▶ **EXERCISE DESCRIPTION**
Scan the material below for "height", then return each line that contains it.

▶ **INPUT MATERIAL**
──────────

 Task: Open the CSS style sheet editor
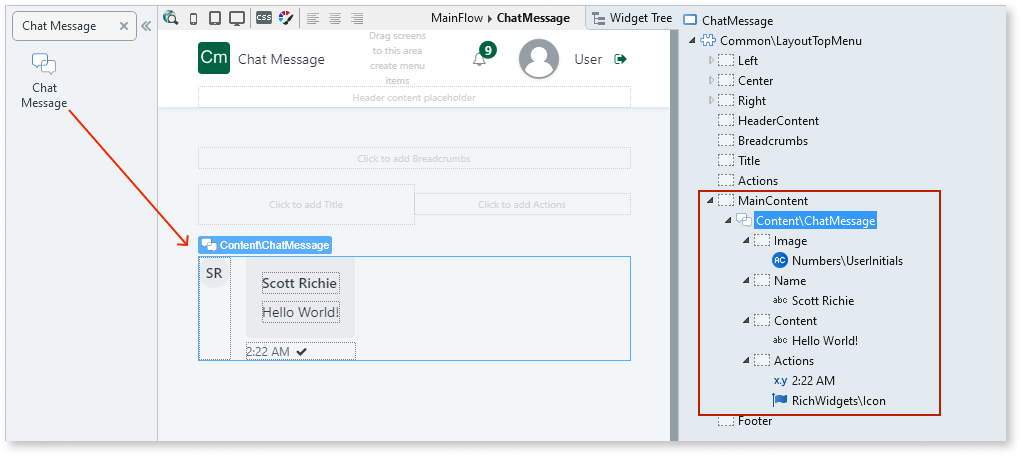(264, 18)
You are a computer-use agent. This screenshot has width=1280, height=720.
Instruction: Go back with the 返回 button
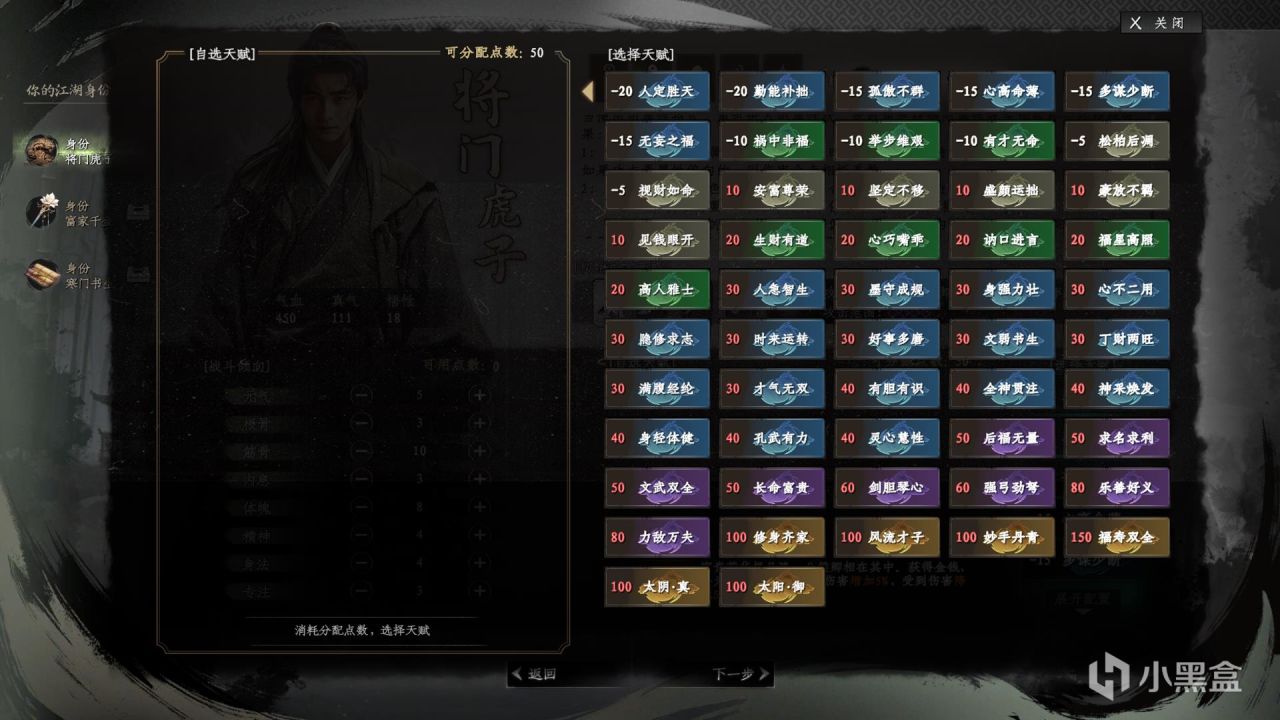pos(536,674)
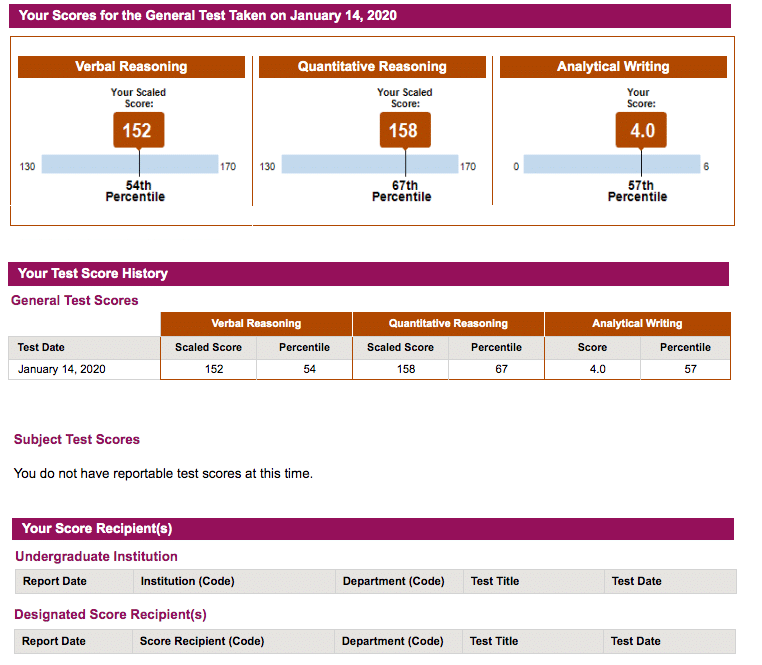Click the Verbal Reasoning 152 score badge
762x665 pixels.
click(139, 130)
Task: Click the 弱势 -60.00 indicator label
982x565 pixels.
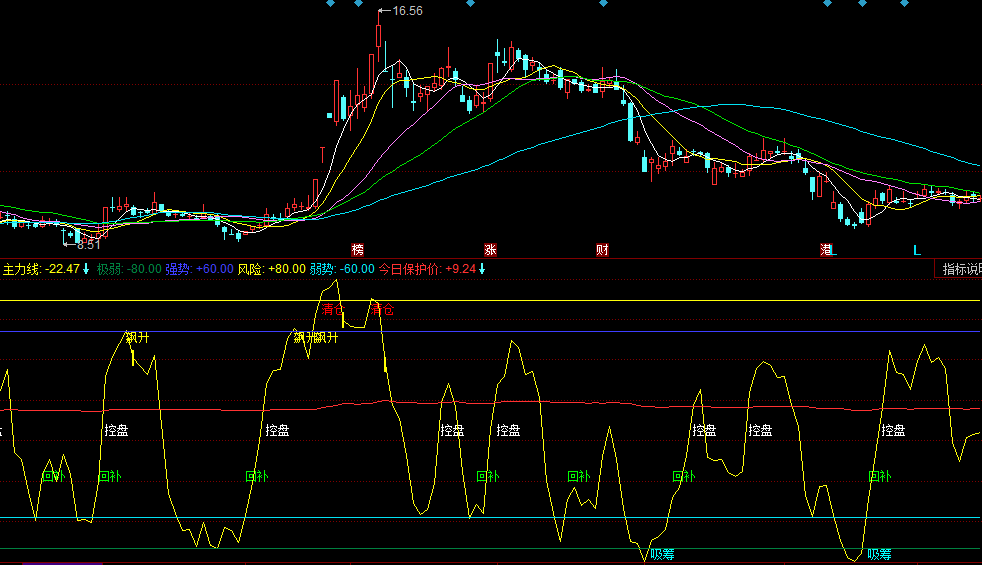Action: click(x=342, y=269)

──────────

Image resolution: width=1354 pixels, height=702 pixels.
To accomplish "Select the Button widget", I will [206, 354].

──────────

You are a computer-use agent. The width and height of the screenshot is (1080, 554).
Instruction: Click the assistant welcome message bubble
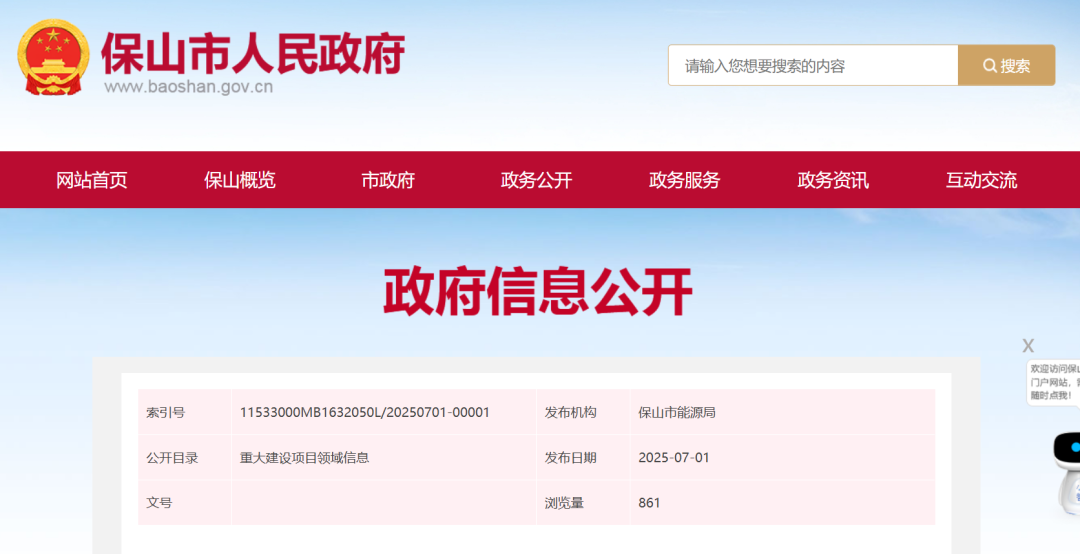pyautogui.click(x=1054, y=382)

──────────

▶ **FINISHED TASK**
You are a computer-use agent. This screenshot has width=1280, height=720.
Image resolution: width=1354 pixels, height=702 pixels.
You are a computer-use agent. The width and height of the screenshot is (1080, 554).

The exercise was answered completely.